Extremely slow has_child query. greater than 10 seconds

Hi. Having trouble scaling has_child query

I am trying to search for all items that haven't been viewed by a user yet.

Assumtions:

  • 3 million users
  • 3 million items
  • 10 thousand items viewed per user.

We have an item index with a child document viewed_by for each user that viewed the item.

To query items that have not been seen yet we use

bool:
  must_not: [
    {has_child: {type: 'viewed_by', query: {term: viewed_by_user_id: CURRENT_USER_ID}}}
  ]

This kinda works, its not fast but it doesn't generate errors.
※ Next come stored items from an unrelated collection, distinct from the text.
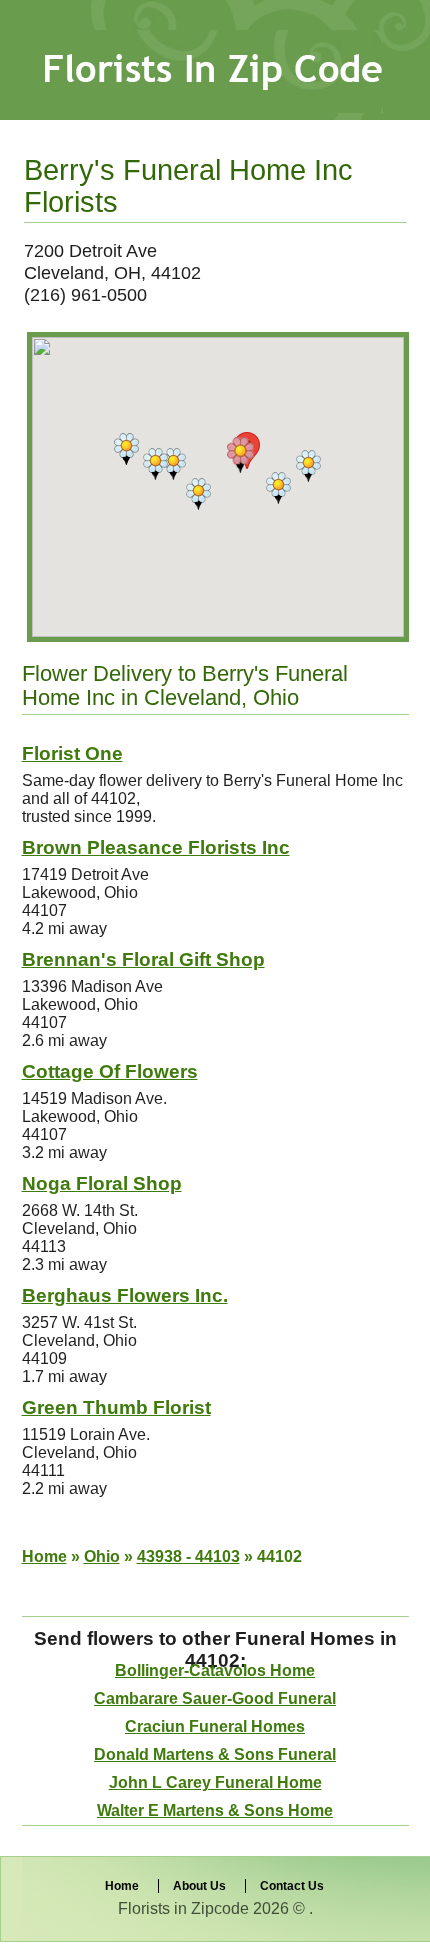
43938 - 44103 (188, 1556)
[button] (240, 455)
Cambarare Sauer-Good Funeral (215, 1698)
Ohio (102, 1556)
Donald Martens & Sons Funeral (215, 1754)
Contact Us (292, 1886)
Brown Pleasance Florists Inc (156, 847)
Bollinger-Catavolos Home (215, 1670)
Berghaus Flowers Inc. (125, 1295)
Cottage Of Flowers (110, 1071)
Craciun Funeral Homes (215, 1726)
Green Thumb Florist (116, 1407)
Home (44, 1556)
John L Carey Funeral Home (215, 1782)
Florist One (72, 753)
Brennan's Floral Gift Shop (143, 959)
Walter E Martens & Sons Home (215, 1810)
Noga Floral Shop (102, 1183)
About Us (199, 1886)
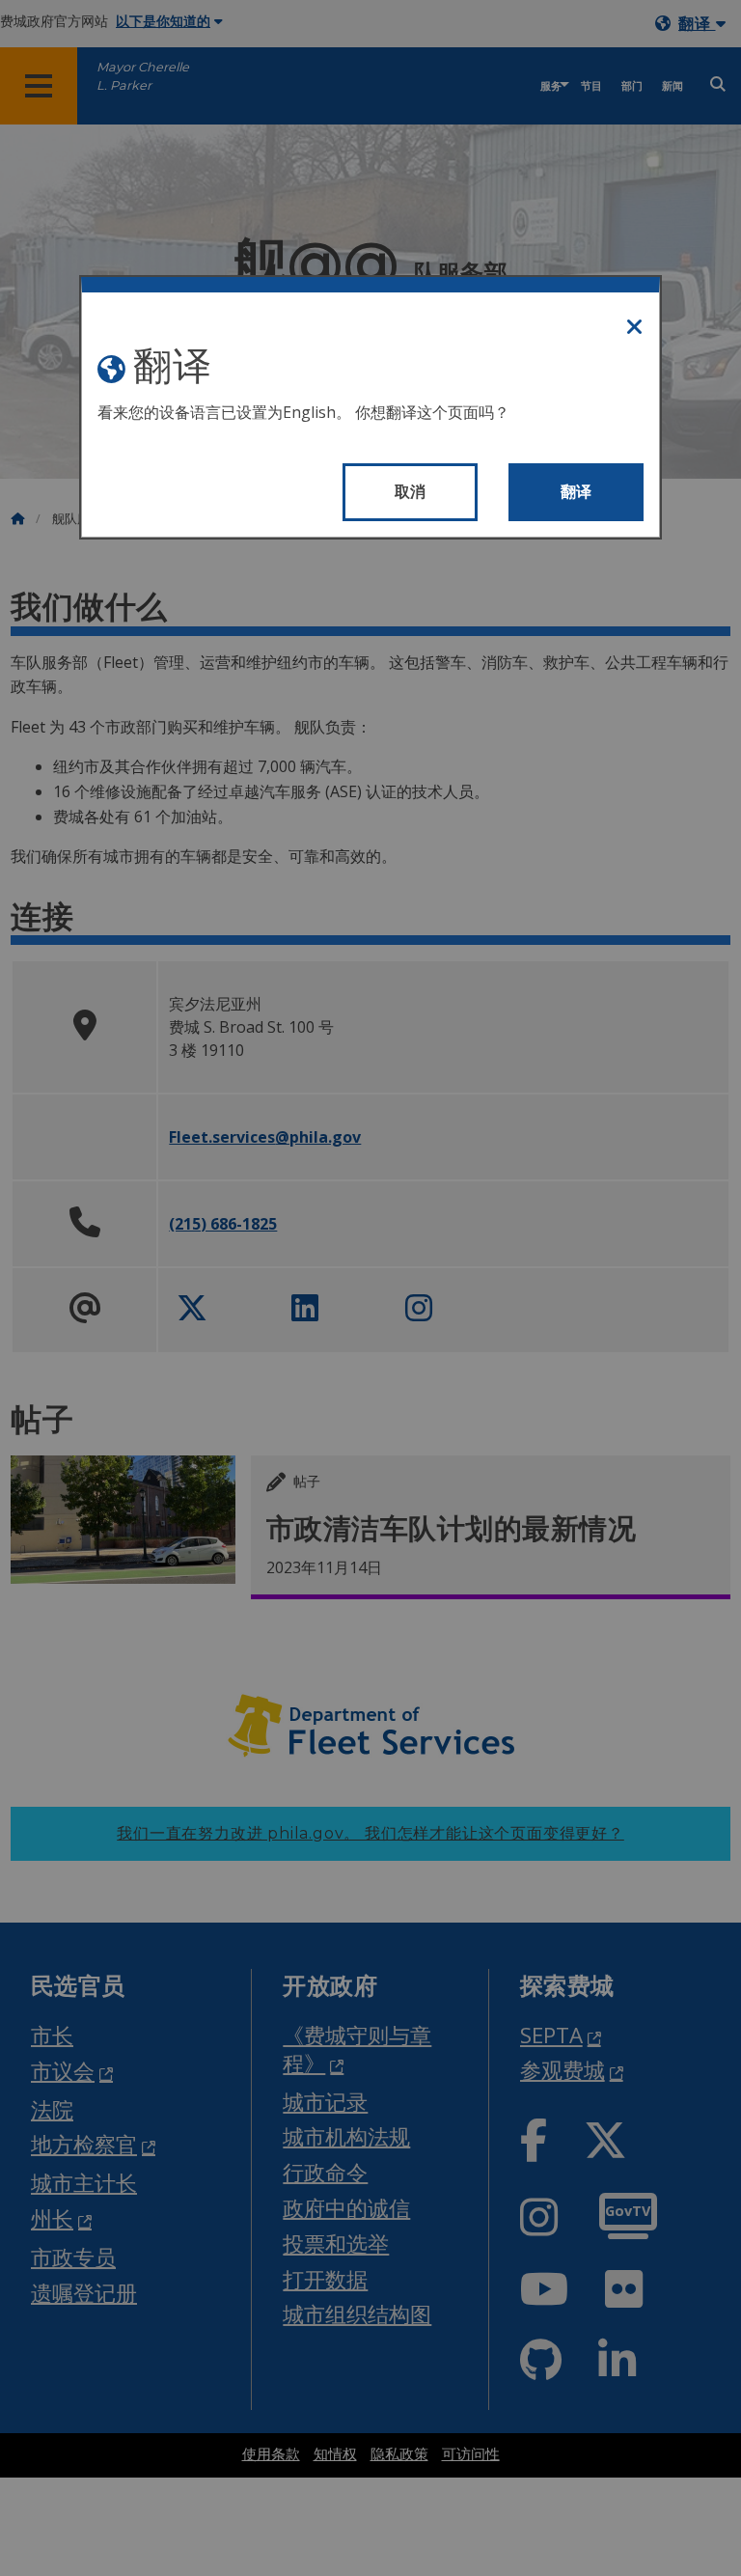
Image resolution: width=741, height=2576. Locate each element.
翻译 (576, 492)
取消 (410, 492)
When we tried adding more parameters to the filter, to only exclude items with a particular status, searches stop scaling and start timing out, our timeout is set to 10 seconds.

bool:
  must_not: [
    {has_child: {type: 'viewed_by', query: {bool: {must: [
        {term: viewed_by_user_id: CURRENT_USER_ID}
        {term: status: 1}
    ]}}}}
  ]

During this time the node cpu is under 20% with plenty of available memory. The cluster has 16 servers with 32 cores and 60 gigs of ram. Heap is limited to 30g.

Any suggestions of how to fix or where to look to figure out why the cpu is so low?

Thanks in advance.

Have you tried using eager_global_ordinals?

https://www.elastic.co/guide/en/elasticsearch/guide/current/parent-child-performance.html

Hi Mike, thanks for the suggestions I have not but I will. What concerns me
though is that a simple has_child works just fine, but a slightly more
complicated one cripples the system. I would imagine that the cost of
building the ordinals list is the same regardless of the query complexity.